To properly support these new NUMA machines, Linux had to adapt in several respects to make the new model efficient. To start with, an internal topology API was created to actually let the kernel internals understand one processor or one memory pool's relations to I/O devices and each other. Derived from that, the Linux process scheduler now is capable of understanding these relationships and will attempt to optimize tasks for best use of local resources. Additionally, many NUMA machines are built in such a way that they have "holes" in the linear memory space "between" nodes. The new kernel is able to deal with those discontiguous cases in a reasonable way. There are many other internal changes which were made to allow Linux to support these new high-end machines, and this is definitely an area of growth for the kernel as a whole. However, this is an area where Linux is very rapidly growing and maturing and much work remains to be done to make the most efficient use of resources possible. Over the course of the next year, we can expect to see many more improvements in Linux's support for these very high-end systems.

Subarchitecture Support

While not quite as core as the two previous changes, the new revision of the kernel also includes a new concept called a "subarchitecture" which further extends Linux's reach into new hardware types. Previously, Linux often had the underlying assumption that processor types and hardware types went hand in hand. That is, that i386-descendant processors are only used on PC/AT-descendant servers. In Linux 2.4, this assumption was broken for i386 with the addition of support for SGI's Visual Workstation, a "legacy-less" platform running with an Intel chip. (And in fact, it was broken long before on many other architectures. For example, m68k has long supported Amigas, Macintoshes, and other platforms.) The big change in Linux 2.6 is that this feature and concept was standardized so that all architectures handle this in a similar and saner way that allows for more clear separation of the components that need to be separated.

With this standardization comes two new platforms to support for i386. The first is NCR's Voyager architecture. This is a SMP system (developed before the now-standard Intel MP specification) supporting 486-686 processors in up to 32x configurations. The actual number of configurations that were sold with this architecture is relatively small, and not all machines are supported yet. (The oldest ones are unsupported.) The second architecture supported is the more widespread PC-9800 platform developed by NEC into the (almost) dominant PC platform in Japan until relatively recently. The original PC-9800 machines shipped with an 8086 processor and the line eventually evolved and matured (in parallel with the AT-descendants) until they featured Pentium-class processors and SMP support. (Of course, the support for Linux is limited to 386 or better.) Although completely unknown in the US, versions of Microsoft products up until Windows 95 were ported to run on this hardware. The line has been officially discontinued by the manufacturer in favor of more "standard" PCs.

By formalizing Linux's support for these "slightly different" hardware types, this will more easily allow the kernel to be ported to other systems, such as dedicated storage hardware and other components that use industry-dominant processor types. To be absolutely clear though, one should not take this subdivision too far. These subarchitecture have been separated because very low-level components of the system (such as IRQ routing) are slightly or radically different. This is quite different than running Linux on an X-Box, for example, where relatively little other than hardware drivers and some quirks separate the system from being a "generic" i386 system. Support for the X-Box would not be a subarchitecture.

▸ Exercise 1
For the article on Linux 2.6 hardware support, state whether each statement agrees with it, answering yes or no and quoting the deciding words: (a) Linux supports every NCR Voyager machine, including the oldest ones; (b) the original PC-9800 machines shipped with an 8086 processor; (c) X-Box support would count as a subarchitecture.
▸ Exercise 2
Carry on the article on Linux 2.6 hardware support, picking up right after its last sentence.
The listing that follows has no connection to the article on Linux 2.6 hardware support.

▸ Raw data

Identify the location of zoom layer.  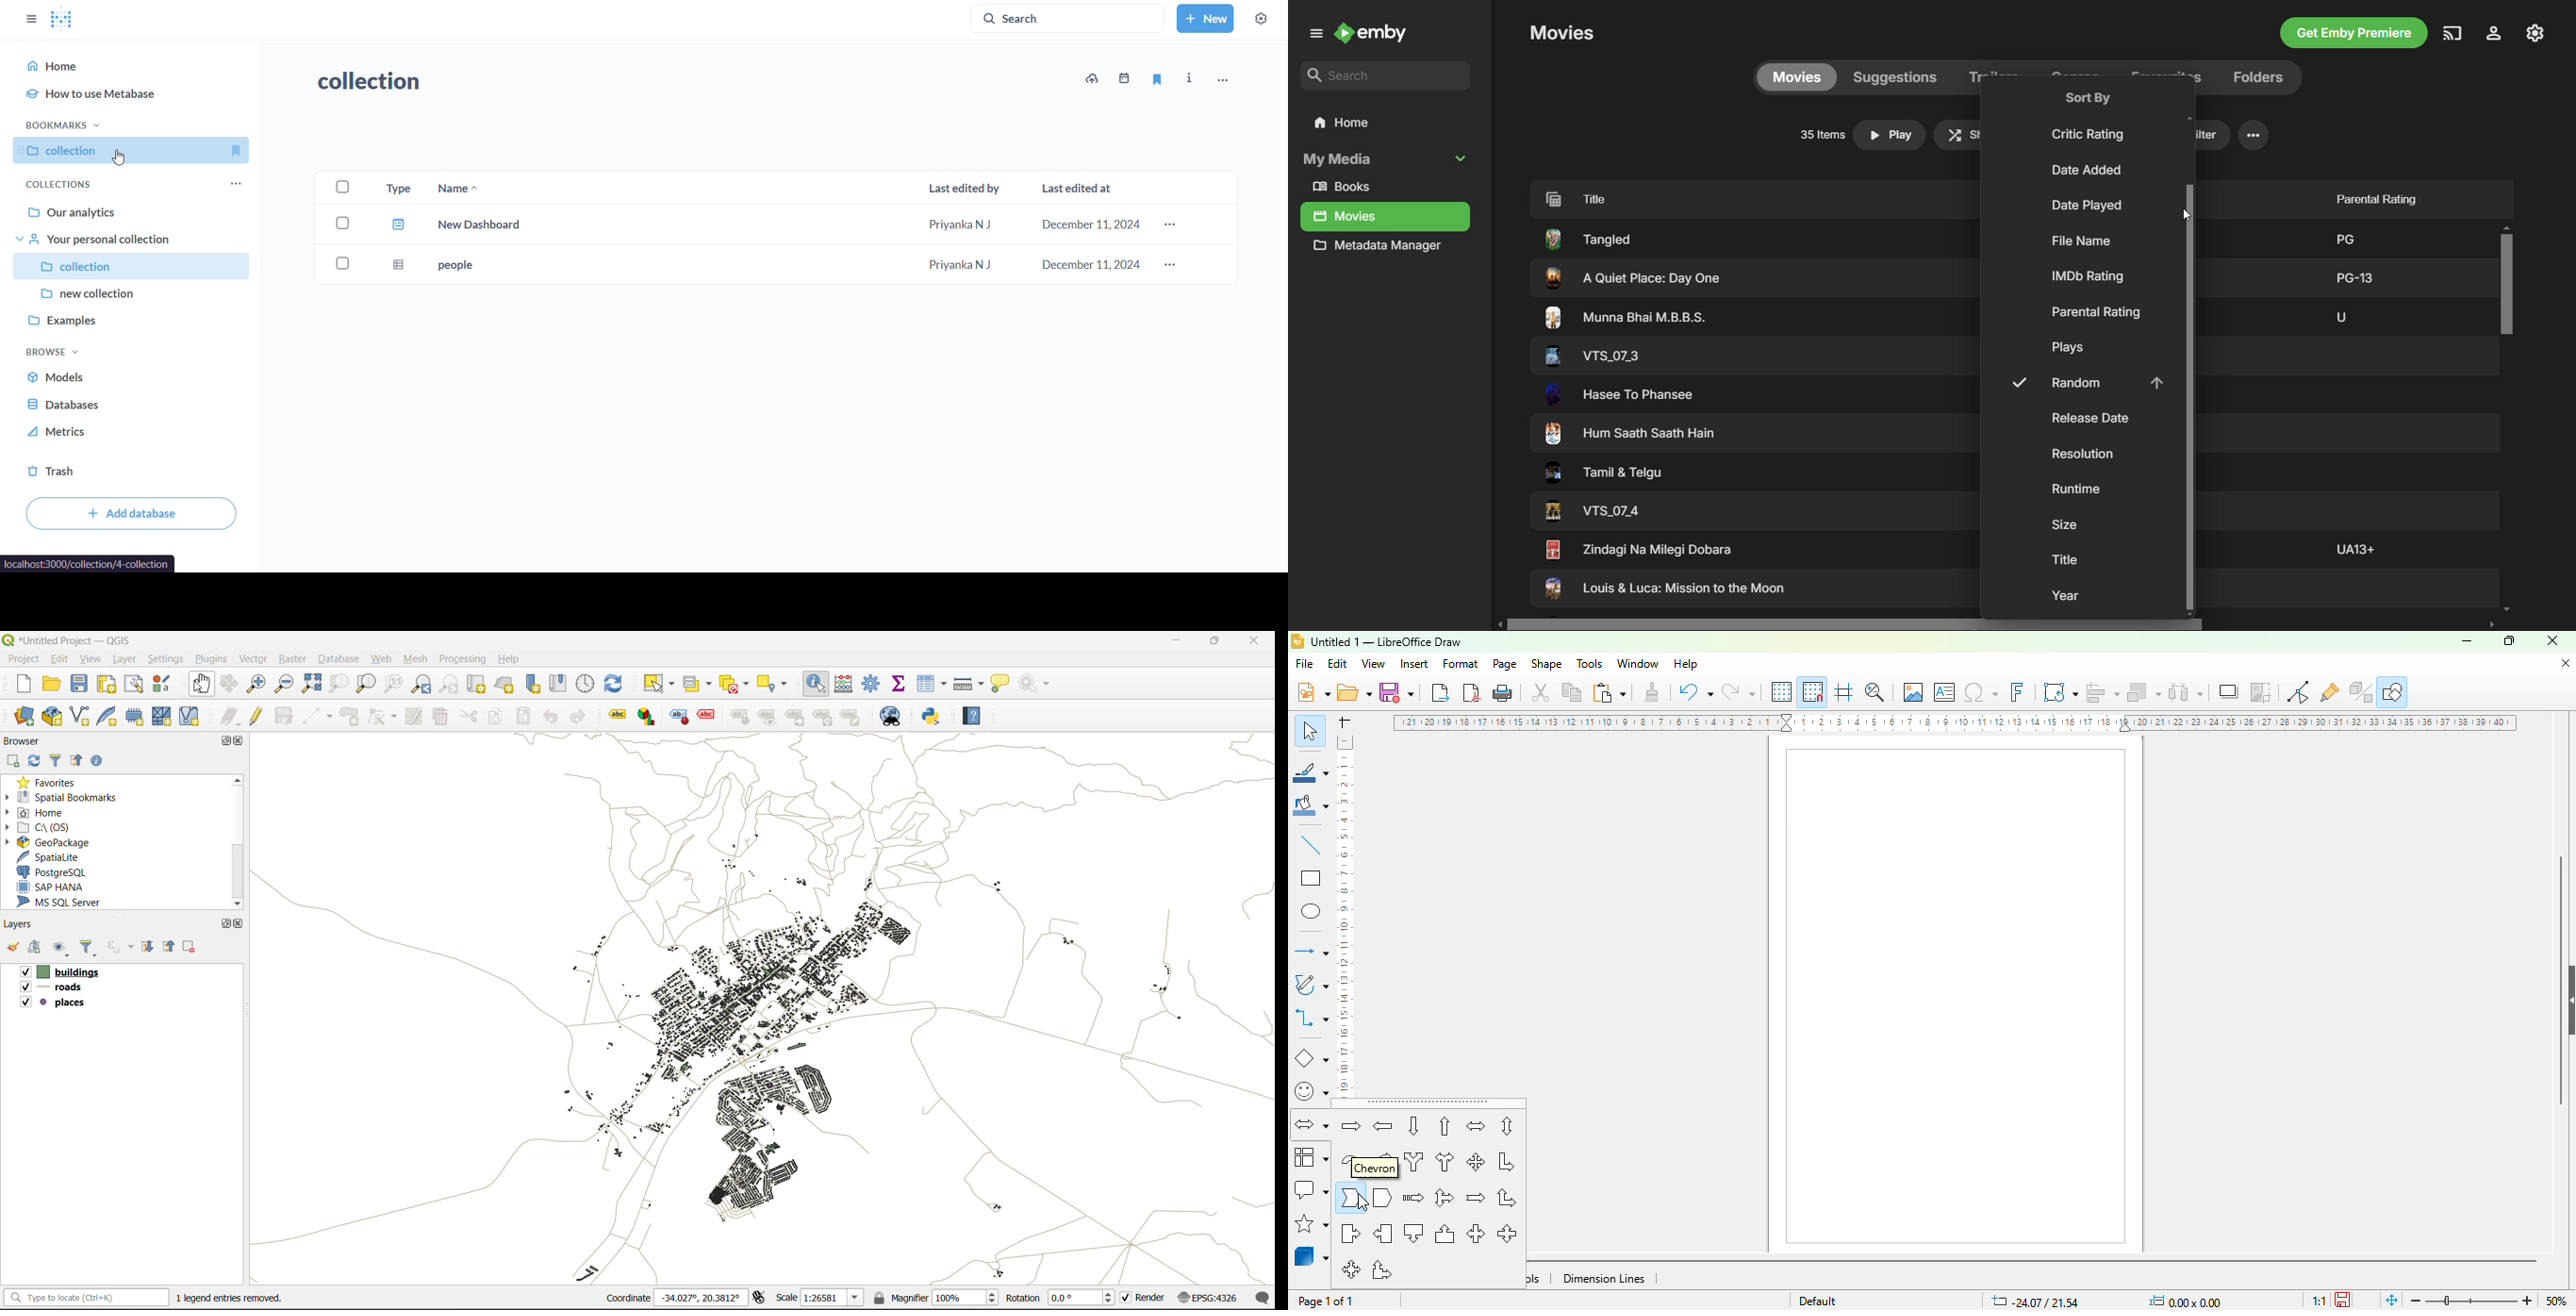
(365, 684).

▸ Final answer 1
(a) No: "The oldest ones are unsupported."
(b) Yes: "The original PC-9800 machines shipped with an 8086 processor"
(c) No: "Support for the X-Box would not be a subarchitecture."

▸ Final answer 2
Hyperthreading

Another major hardware advancement supported under Linux 2.6 is hyperthreading. This is the ability, currently only built into modern Pentium 4 processors but applicable elsewhere, allows a single physical processor to masquerade (at the hardware level) as two or more processors. This allows for performance boosts in some circumstances, but also adds scheduling complexity and other issues. Key in the kernel's improved support for this feature is that the scheduler now knows how to recognize and optimize processor loads across both real and virtual processors within a machine. In previous versions of Linux, it was quite possible to overwork a single processor because it was not possible to factor in the workload as a whole. One of the great things to note about this feature is that Linux was ahead of the market curve on supporting this new hardware feature transparently and intelligently. (Windows 2000 servers can see the additional faux-processors, but does not recognize them as virtual. Thus, you also require additional CPU licenses to take advantage of the feature. It was not until the Windows XP release that Microsoft completely supported this feature.)

Linux Internals

Scalability Improvements

In addition to the previously described generic features such as NUMA and hyperthreading, Linux 2.6 also has other changes for Intel servers at the top of the food chain. First and foremost is improved support for other new Intel hardware features including Intel's PAE ("Physical Address Extension") which allows most newer 32-bit x86 systems to access up to 64GB of RAM, but in a paged mode. In addition, IRQ balancing has been significantly improved on multiprocessor systems through major improvements to Linux's APIC support.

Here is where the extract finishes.